* Problem description
Please format every line of the records below as a JSON list of strings, one string per line, leaving out blank lines.

* Provided data
════════════════════

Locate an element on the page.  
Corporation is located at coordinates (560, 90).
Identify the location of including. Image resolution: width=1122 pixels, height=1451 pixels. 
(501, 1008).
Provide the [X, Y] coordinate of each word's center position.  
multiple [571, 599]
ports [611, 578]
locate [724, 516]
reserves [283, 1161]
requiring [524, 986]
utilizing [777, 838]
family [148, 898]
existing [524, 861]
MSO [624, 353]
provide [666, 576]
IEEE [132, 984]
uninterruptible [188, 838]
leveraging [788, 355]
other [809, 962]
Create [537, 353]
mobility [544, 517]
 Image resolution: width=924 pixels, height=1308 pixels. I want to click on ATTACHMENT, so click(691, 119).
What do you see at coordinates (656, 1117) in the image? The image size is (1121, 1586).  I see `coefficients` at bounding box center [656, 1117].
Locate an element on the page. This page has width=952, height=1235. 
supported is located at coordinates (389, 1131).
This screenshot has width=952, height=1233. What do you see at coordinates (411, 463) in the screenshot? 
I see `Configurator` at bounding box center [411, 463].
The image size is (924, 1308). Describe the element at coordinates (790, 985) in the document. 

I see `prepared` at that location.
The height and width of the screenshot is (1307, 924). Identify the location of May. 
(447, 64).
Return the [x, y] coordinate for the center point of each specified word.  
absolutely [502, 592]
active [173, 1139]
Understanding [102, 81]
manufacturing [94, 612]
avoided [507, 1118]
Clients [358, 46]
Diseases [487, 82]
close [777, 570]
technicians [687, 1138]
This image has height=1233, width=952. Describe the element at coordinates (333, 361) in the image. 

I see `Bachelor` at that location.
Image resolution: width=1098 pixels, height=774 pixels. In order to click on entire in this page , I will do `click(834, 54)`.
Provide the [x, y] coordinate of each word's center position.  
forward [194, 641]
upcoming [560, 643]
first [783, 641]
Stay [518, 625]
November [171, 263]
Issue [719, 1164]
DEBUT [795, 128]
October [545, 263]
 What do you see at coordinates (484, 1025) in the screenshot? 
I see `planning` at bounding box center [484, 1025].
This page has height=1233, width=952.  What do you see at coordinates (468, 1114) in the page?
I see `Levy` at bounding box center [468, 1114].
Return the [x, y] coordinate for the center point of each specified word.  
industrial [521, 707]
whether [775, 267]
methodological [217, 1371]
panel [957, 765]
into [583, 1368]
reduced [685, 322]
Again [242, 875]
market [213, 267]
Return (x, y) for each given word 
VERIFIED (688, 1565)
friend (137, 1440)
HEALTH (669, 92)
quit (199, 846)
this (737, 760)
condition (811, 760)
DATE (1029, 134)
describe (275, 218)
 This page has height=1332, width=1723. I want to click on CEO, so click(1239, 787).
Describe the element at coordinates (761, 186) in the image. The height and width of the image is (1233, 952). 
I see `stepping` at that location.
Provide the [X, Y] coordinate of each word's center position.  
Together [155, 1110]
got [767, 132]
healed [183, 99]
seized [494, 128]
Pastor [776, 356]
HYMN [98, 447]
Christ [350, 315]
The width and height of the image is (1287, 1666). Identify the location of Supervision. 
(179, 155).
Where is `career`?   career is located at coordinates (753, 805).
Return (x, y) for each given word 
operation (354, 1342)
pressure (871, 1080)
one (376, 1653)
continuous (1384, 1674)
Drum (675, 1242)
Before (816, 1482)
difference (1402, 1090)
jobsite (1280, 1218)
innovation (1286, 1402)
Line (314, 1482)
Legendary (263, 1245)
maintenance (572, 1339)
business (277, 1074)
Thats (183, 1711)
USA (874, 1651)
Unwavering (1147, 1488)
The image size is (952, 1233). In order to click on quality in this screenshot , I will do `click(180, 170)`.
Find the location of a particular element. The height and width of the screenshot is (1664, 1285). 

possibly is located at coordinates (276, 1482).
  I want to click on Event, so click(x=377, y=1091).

════════════════════

* The output
[
  "Locate an element on the page.  ",
  "Corporation is located at coordinates (560, 90).",
  "Identify the location of including. Image resolution: width=1122 pixels, height=1451 pixels. ",
  "(501, 1008).",
  "Provide the [X, Y] coordinate of each word's center position.  ",
  "multiple [571, 599]",
  "ports [611, 578]",
  "locate [724, 516]",
  "reserves [283, 1161]",
  "requiring [524, 986]",
  "utilizing [777, 838]",
  "family [148, 898]",
  "existing [524, 861]",
  "MSO [624, 353]",
  "provide [666, 576]",
  "IEEE [132, 984]",
  "uninterruptible [188, 838]",
  "leveraging [788, 355]",
  "other [809, 962]",
  "Create [537, 353]",
  "mobility [544, 517]",
  " Image resolution: width=924 pixels, height=1308 pixels. I want to click on ATTACHMENT, so click(691, 119).",
  "What do you see at coordinates (656, 1117) in the image? The image size is (1121, 1586).  I see `coefficients` at bounding box center [656, 1117].",
  "Locate an element on the page. This page has width=952, height=1235. ",
  "supported is located at coordinates (389, 1131).",
  "This screenshot has width=952, height=1233. What do you see at coordinates (411, 463) in the screenshot? ",
  "I see `Configurator` at bounding box center [411, 463].",
  "The image size is (924, 1308). Describe the element at coordinates (790, 985) in the document. ",
  "I see `prepared` at that location.",
  "The height and width of the screenshot is (1307, 924). Identify the location of May. ",
  "(447, 64).",
  "Return the [x, y] coordinate for the center point of each specified word.  ",
  "absolutely [502, 592]",
  "active [173, 1139]",
  "Understanding [102, 81]",
  "manufacturing [94, 612]",
  "avoided [507, 1118]",
  "Clients [358, 46]",
  "Diseases [487, 82]",
  "close [777, 570]",
  "technicians [687, 1138]",
  "This image has height=1233, width=952. Describe the element at coordinates (333, 361) in the image. ",
  "I see `Bachelor` at that location.",
  "Image resolution: width=1098 pixels, height=774 pixels. In order to click on entire in this page , I will do `click(834, 54)`.",
  "Provide the [x, y] coordinate of each word's center position.  ",
  "forward [194, 641]",
  "upcoming [560, 643]",
  "first [783, 641]",
  "Stay [518, 625]",
  "November [171, 263]",
  "Issue [719, 1164]",
  "DEBUT [795, 128]",
  "October [545, 263]",
  " What do you see at coordinates (484, 1025) in the screenshot? ",
  "I see `planning` at bounding box center [484, 1025].",
  "This page has height=1233, width=952.  What do you see at coordinates (468, 1114) in the page?",
  "I see `Levy` at bounding box center [468, 1114].",
  "Return the [x, y] coordinate for the center point of each specified word.  ",
  "industrial [521, 707]",
  "whether [775, 267]",
  "methodological [217, 1371]",
  "panel [957, 765]",
  "into [583, 1368]",
  "reduced [685, 322]",
  "Again [242, 875]",
  "market [213, 267]",
  "Return (x, y) for each given word ",
  "VERIFIED (688, 1565)",
  "friend (137, 1440)",
  "HEALTH (669, 92)",
  "quit (199, 846)",
  "this (737, 760)",
  "condition (811, 760)",
  "DATE (1029, 134)",
  "describe (275, 218)",
  " This page has height=1332, width=1723. I want to click on CEO, so click(1239, 787).",
  "Describe the element at coordinates (761, 186) in the image. The height and width of the image is (1233, 952). ",
  "I see `stepping` at that location.",
  "Provide the [X, Y] coordinate of each word's center position.  ",
  "Together [155, 1110]",
  "got [767, 132]",
  "healed [183, 99]",
  "seized [494, 128]",
  "Pastor [776, 356]",
  "HYMN [98, 447]",
  "Christ [350, 315]",
  "The width and height of the image is (1287, 1666). Identify the location of Supervision. ",
  "(179, 155).",
  "Where is `career`?   career is located at coordinates (753, 805).",
  "Return (x, y) for each given word ",
  "operation (354, 1342)",
  "pressure (871, 1080)",
  "one (376, 1653)",
  "continuous (1384, 1674)",
  "Drum (675, 1242)",
  "Before (816, 1482)",
  "difference (1402, 1090)",
  "jobsite (1280, 1218)",
  "innovation (1286, 1402)",
  "Line (314, 1482)",
  "Legendary (263, 1245)",
  "maintenance (572, 1339)",
  "business (277, 1074)",
  "Thats (183, 1711)",
  "USA (874, 1651)",
  "Unwavering (1147, 1488)",
  "The image size is (952, 1233). In order to click on quality in this screenshot , I will do `click(180, 170)`.",
  "Find the location of a particular element. The height and width of the screenshot is (1664, 1285). ",
  "possibly is located at coordinates (276, 1482).",
  "  I want to click on Event, so click(x=377, y=1091)."
]